- Interactive map of Pink Geyser
- Location: Lower Geyser Basin, Yellowstone National Park, Teton County, Wyoming
- Coordinates: 44°32′36″N 110°47′47″W﻿ / ﻿44.5433745°N 110.7963353°W
- Type: Fountain-type geyser
- Eruption height: 20 feet (6.1 m)
- Frequency: 2 to 12 hours
- Duration: usually 3 to 8 minutes
- Temperature: 91.1 °C (196.0 °F)

= Pink Geyser =

Geyser in the Lower Geyser Basin of Yellowstone National Park

Pink Geyser is a fountain-type geyser in the Lower Geyser Basin of Yellowstone National Park in the United States.

Pink Geyser is part of the Pink Cone Group.

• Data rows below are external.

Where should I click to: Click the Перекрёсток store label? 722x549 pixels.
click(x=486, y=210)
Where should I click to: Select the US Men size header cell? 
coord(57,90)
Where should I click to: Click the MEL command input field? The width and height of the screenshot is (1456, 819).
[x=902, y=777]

Other geysers in this groups include Bead Geyser, Box Spring, Dilemma Geyser, Labial Geyser, Labial's Satellite Geyser, Narcissus Geyser, and Pink Cone Geyser.

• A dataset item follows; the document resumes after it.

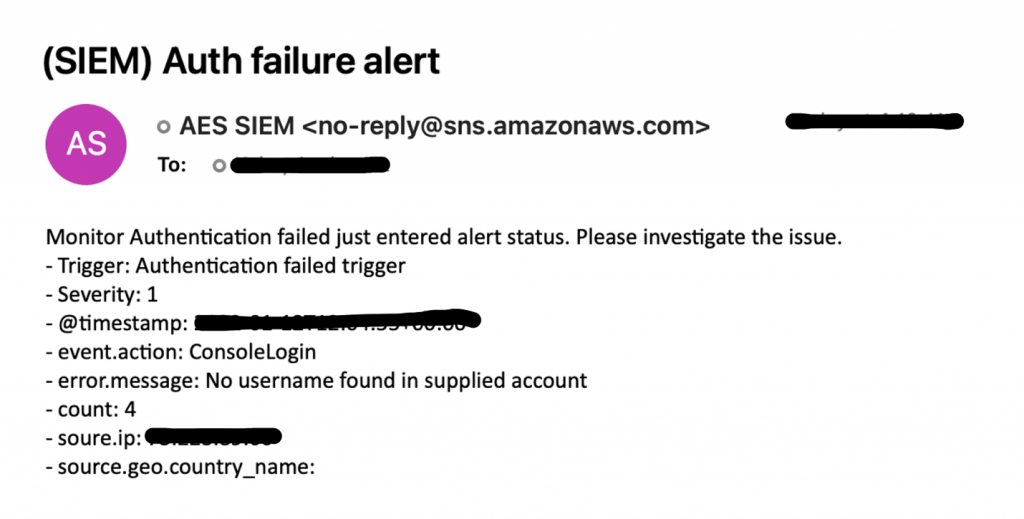The width and height of the screenshot is (1024, 519).
Task: Click the redacted @timestamp value
Action: [x=338, y=321]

Most eruptions of Pink Geyser last about 3 to 8 minutes and reach 20 ft in height and end with a steam phase. Intervals (= eruption start to eruption start) are less than 2 to 12 hours, with a median of about 3.5 hours. (see also the GeyserTimes.org database)

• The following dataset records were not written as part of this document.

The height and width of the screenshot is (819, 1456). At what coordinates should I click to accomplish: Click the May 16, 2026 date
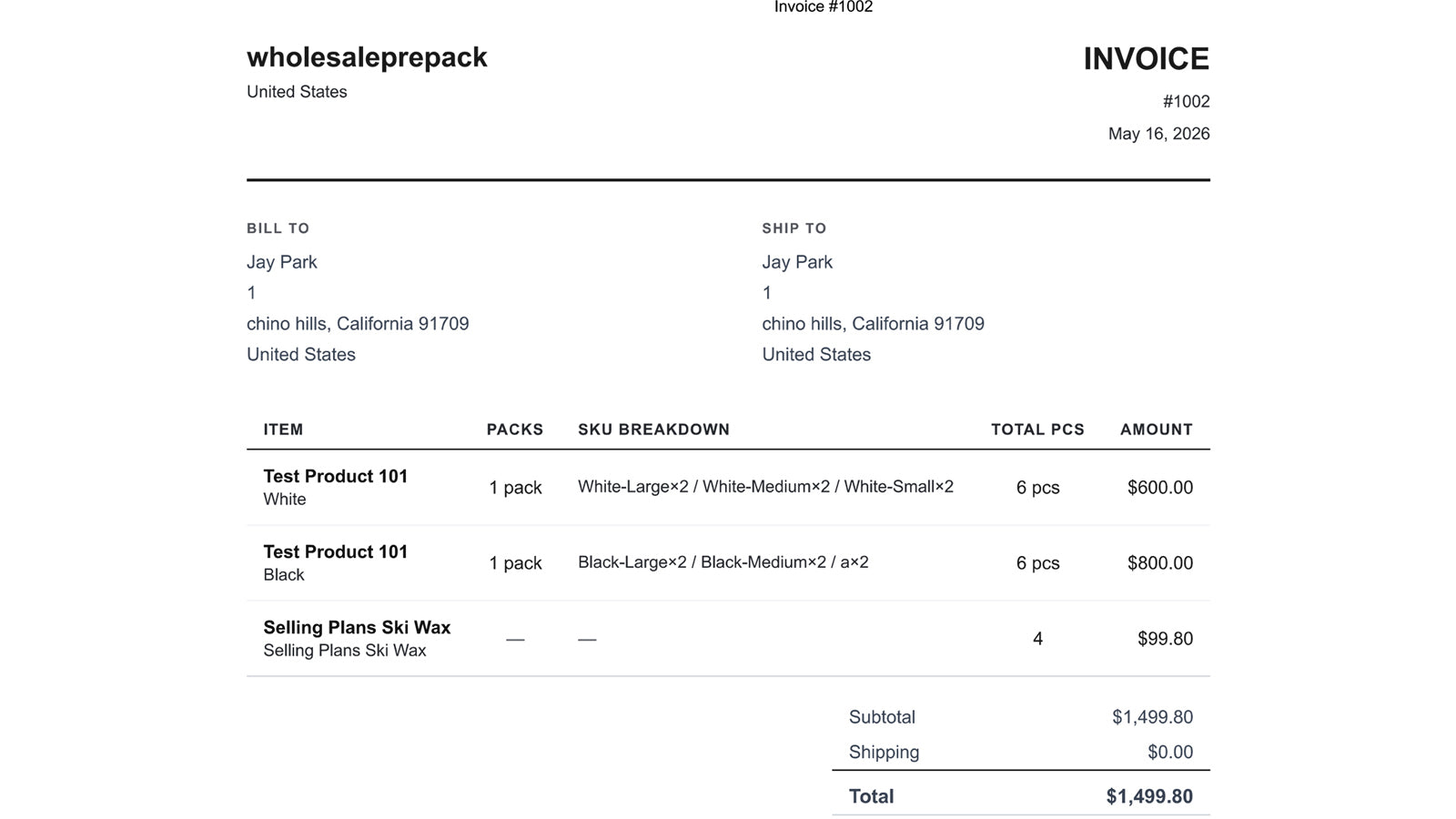(1158, 134)
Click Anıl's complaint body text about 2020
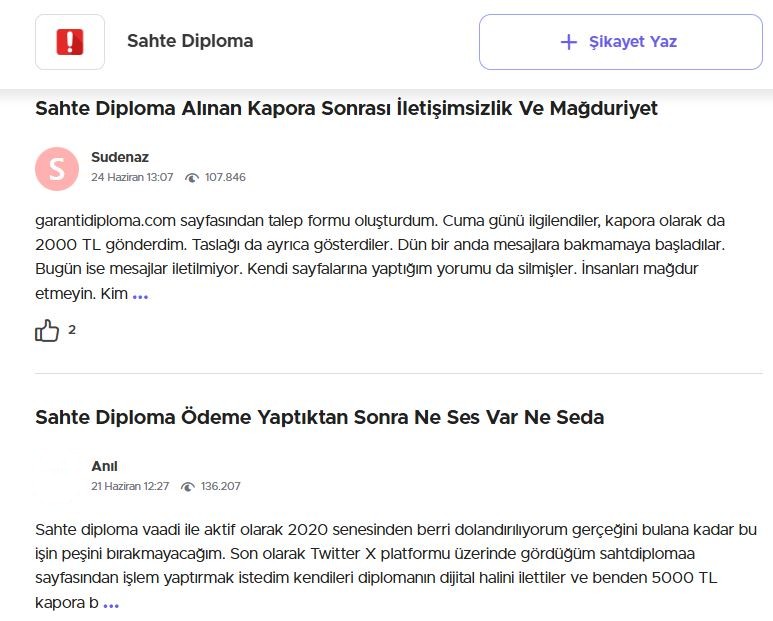Viewport: 773px width, 621px height. (x=396, y=566)
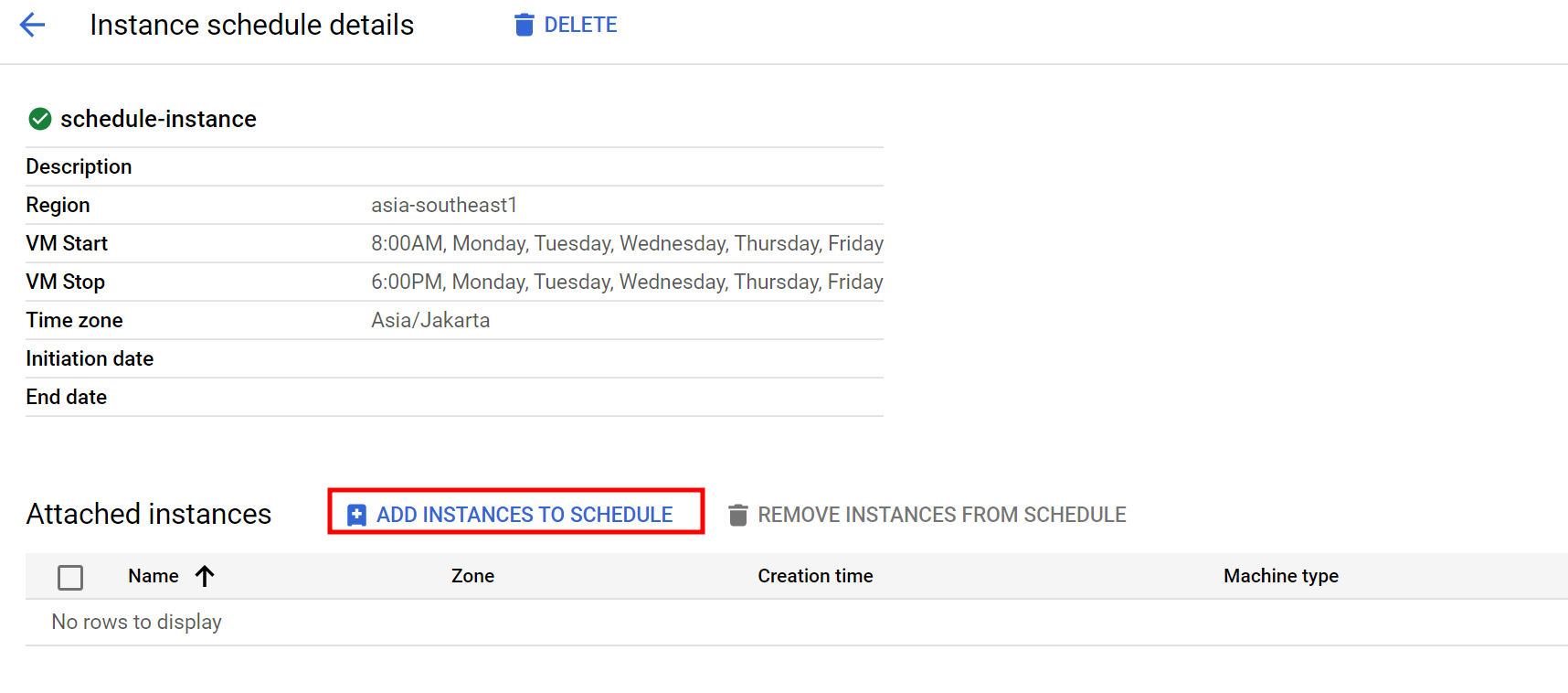The width and height of the screenshot is (1568, 693).
Task: Click ADD INSTANCES TO SCHEDULE
Action: coord(524,515)
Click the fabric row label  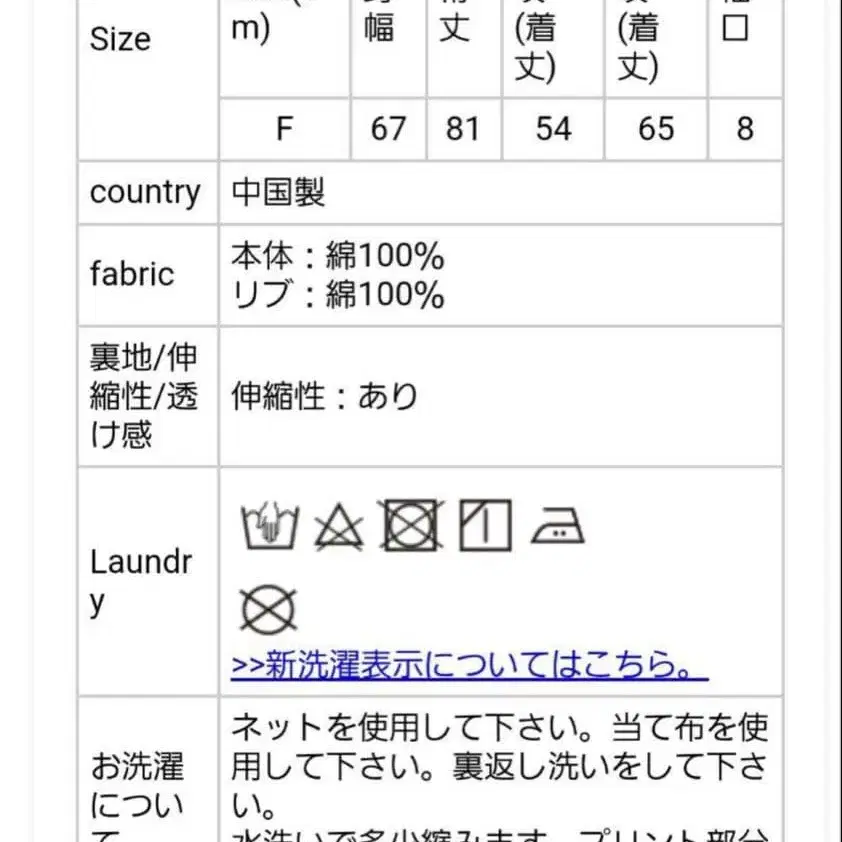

Pink Geyser was named for the pinkish coloration of the geyserite around its vent, which is attributed to manganese oxide and iron oxide staining. Similar colors occur at nearby geysers, including Pink Cone Geyser and Narcissus Geyser. This indicates a common water chemistry, but their eruptive behaviors do not affect each other.

Pink Geyser is susceptible to seismic activity. Before the 1983 Borah Peak earthquake, it only erupted twice a day. Following the quake, its interval shortened to between 5 and 7 hours. The 2002 Denali earthquake shortened the intervals even more.